This website presents the principles of finite deformation continuum mechanics with many example applications to metals
and incompressible viscoelastic materials (rubber). It can serve as lecture notes for a graduate level course in
continuum mechanics for engineers interested in the subject.
It is under development,
but will eventually contain information on linear and nonlinear fracture mechanics, as well as fatigue crack growth.
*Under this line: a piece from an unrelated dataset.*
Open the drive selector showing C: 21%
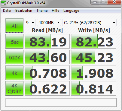 90,23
A Note About The Web Technologies Used Here
Two relatively new web technologies are used on these pages. The first is
Scalable Vector Graphics,
or SVG. Pages on this site will display SVG files in compatible browsers, and PNG files in incompatible ones.
The advantage of SVG over PNG is that SVG graphics can be scaled to any size without the onset of pixelization.
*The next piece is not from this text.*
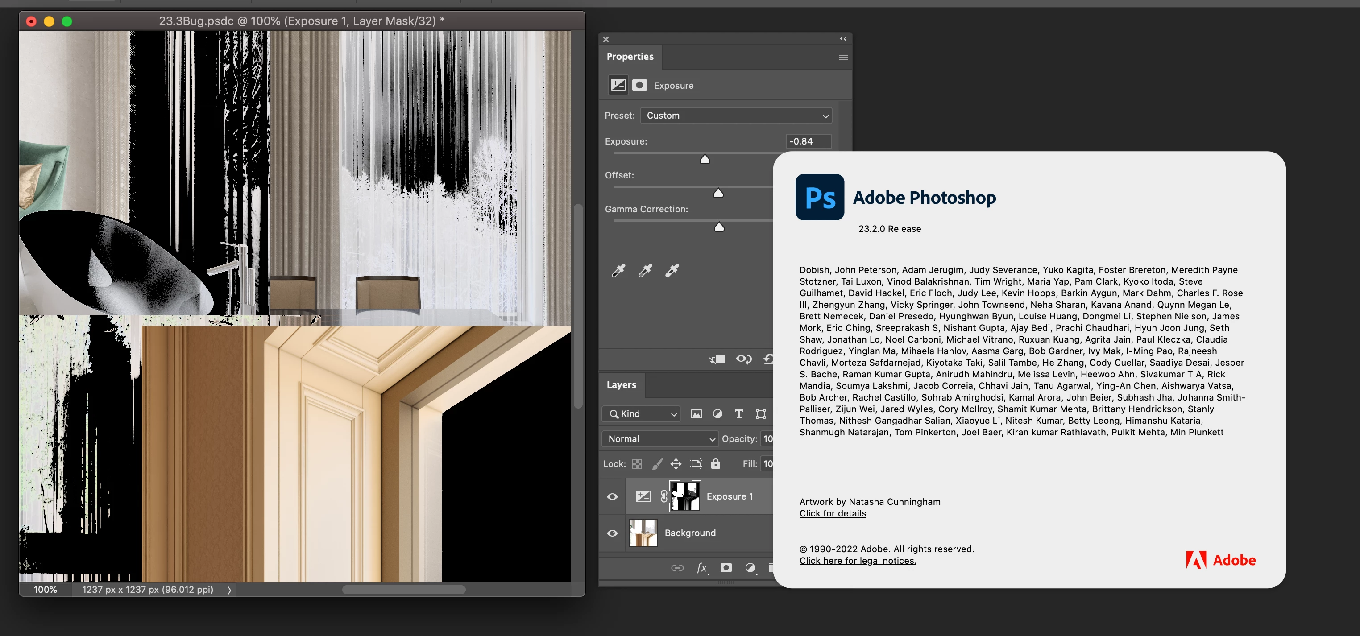
Task: Filter layers by type layers icon
Action: [x=739, y=414]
SVG files used here were created using
Inkscape,
an excellent graphics program available free on the internet
here.
The second new technology used here is
MathJax,
a Javascript based display engine for mathematical equations programmed in the
LaTeX language.
MathJax eliminates the need to display equations as
GIF or PNG graphics files (or even SVG for that matter).
MathJax
requires only the following line of code in the <HEAD> segment of a webpage.
<script type="text/javascript" src="http://cdn.mathjax.org/mathjax/latest/MathJax.js?config=default"></script>
It is then possible to program any math expression in the HTML source using the
LaTeX language.
For example, typing
\(\sigma_{ij}\)
produces \( \sigma_{ij} \).
I'm often asked what software I used to develop the webpages. The answer is...
the Vim editor (
www.vim.org).
Vim is the Windows-based version of the venerable Vi editor on Unix, and now
Linux systems. I typed everything by hand.